Golden statues are accompanied by exotic robes in most traditional gathering places for Buddhists. Incense is lit and golden bowls may hold offerings for imagined beings. Other more mundane objects such as zafus still draw heavily on Eastern forms, colours and shapes and each adds to that ‘je ne sais quoi’ that inspires warm feelings in the bellies of curious seekers, and quite possibly a smidgen of confusion. Seekers of one kind or another are still attracted by the exotic, by other, by the symbolic matrices that accompany religion, and most likely always will be as we are visual, feeling creatures.
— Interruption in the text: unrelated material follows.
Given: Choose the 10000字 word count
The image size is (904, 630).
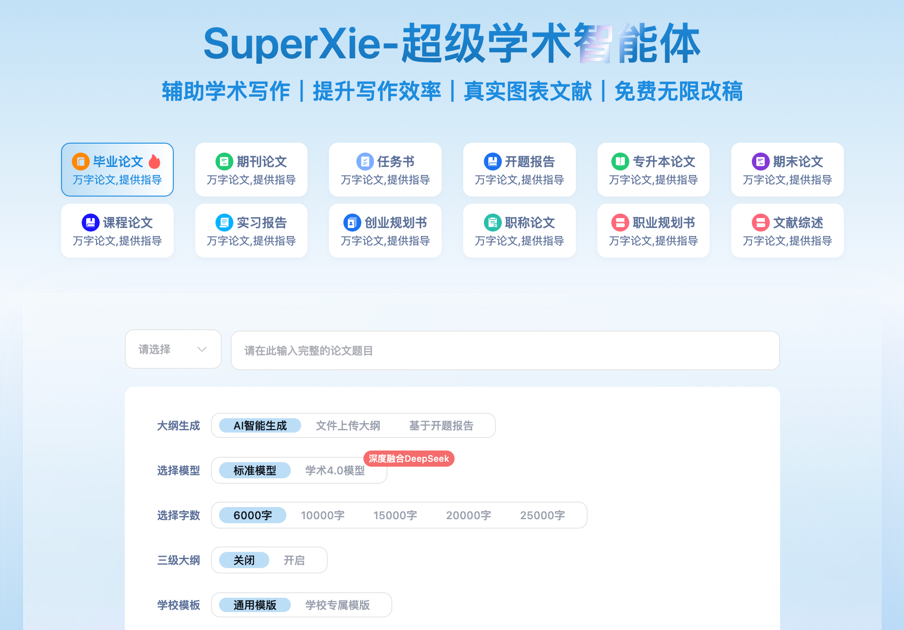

Although not up to Hinduism’s standards, Buddhism has its fair share of rich visual display that acts to seduce the observer. Why is it that we are so drawn to symbols? Why is it that so many are drawn to religion, in this case by Buddhism, through rich symbology and unarticulated appearance? Perhaps in part, such exotic symbolism provides us with an alternative experiential environment, within which, we can explore different meaning-making systems, and feel free, to some degree, to shed the binds that adhere us to pre-existing, culturally normalised realms of being. The exotic provides us with a back door exit from our mundane existence, and further, from the pain and suffocation of modernity. The problem is that such an exit can lead us not to freedom, but to escapism and the adoption of a new identity, a newly fabricated self that reflects its new environment, both ideologically and behaviourally. We become new all right. Though we emerge as a false image of a distorted self that is framed in new jargon, hidden and stifled beneath the surface in a prism that distorts our own voice, our own knowing, and lack of knowing, through the lens of a Buddhist persona.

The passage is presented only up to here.